Texto do documento:
15 de abr. de 2013

Comunismo igual ao Nazismo?

Comunismo igual ao Nazismo?

Por Paulo Gabriel


Introdução
É relativamente comum encontrarmos críticos do comunismo que adoram compará-lo ao nazismo, como se fossem fenômenos gêmeos frutos de uma suposta dominação totalitária de uma coletividade sobre as várias figuras individuais que a compõe. Para isso enumeram uma série de características que tanto o comunismo quanto o nazismo compartilhavam: um forte universo concentracionário baseado na emergência de um poderoso partido único e de uma férrea disciplina militar, a existência de uma poderosa ideologia coletivista que arregimentava as massas, a criação de campos de concentração, entre outras.
Entretanto, tais analogias são simplesmente rasas e não chegam nem perto da essência dos fenômenos analisados, elas se prendem fundamentalmente aos aspectos formais, aspectos esses que, como veremos, foram compartilhados por todas as nações que de alguma forma se viram engolidas pelo período da Guerra Total (1914-1945), inclusive aquelas ditas liberais e que “respeitavam” os direitos do indivíduo.
Portanto, o primeiro passo para a elaboração da crítica a esta visão que considero errônea e superficial é a apresentação dos conceitos de “forma” e “essência” para que então seja possível analisar a problemática de uma maneira mais consistente e, por fim, refutá-la.

Requisitos das tarefas:
• 1. Que anos delimitam o período da Guerra Total no texto sobre comunismo e nazismo?
• 2. Devolva, sem alterações, tudo o que vai de "Portanto, o primeiro" até "por fim, refutá-la." no texto sobre comunismo e nazismo.

Dados extraídos:
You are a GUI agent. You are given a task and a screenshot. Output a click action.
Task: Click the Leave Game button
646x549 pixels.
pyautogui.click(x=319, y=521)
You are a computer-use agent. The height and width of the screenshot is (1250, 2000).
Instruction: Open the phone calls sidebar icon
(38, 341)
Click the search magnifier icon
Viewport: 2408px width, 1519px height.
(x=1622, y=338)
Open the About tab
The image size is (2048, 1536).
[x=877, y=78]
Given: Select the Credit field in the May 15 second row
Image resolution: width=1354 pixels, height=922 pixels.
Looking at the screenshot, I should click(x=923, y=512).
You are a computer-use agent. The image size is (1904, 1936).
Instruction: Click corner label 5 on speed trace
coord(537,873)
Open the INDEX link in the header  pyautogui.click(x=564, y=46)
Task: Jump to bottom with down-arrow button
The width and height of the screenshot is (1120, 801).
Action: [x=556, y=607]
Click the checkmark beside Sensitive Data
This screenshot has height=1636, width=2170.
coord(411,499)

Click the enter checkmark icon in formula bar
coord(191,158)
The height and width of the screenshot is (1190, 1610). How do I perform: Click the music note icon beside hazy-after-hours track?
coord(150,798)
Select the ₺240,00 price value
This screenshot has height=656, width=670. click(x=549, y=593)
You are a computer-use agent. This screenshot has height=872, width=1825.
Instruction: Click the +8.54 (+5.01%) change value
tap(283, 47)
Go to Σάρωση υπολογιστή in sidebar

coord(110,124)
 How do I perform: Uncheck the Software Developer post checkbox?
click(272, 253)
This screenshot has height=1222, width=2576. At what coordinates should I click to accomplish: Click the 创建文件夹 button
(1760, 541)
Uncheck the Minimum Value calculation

Respostas por tarefa:
• 1. De 1914 a 1945.

• 2.
Portanto, o primeiro passo para a elaboração da crítica a esta visão que considero errônea e superficial é a apresentação dos conceitos de “forma” e “essência” para que então seja possível analisar a problemática de uma maneira mais consistente e, por fim, refutá-la.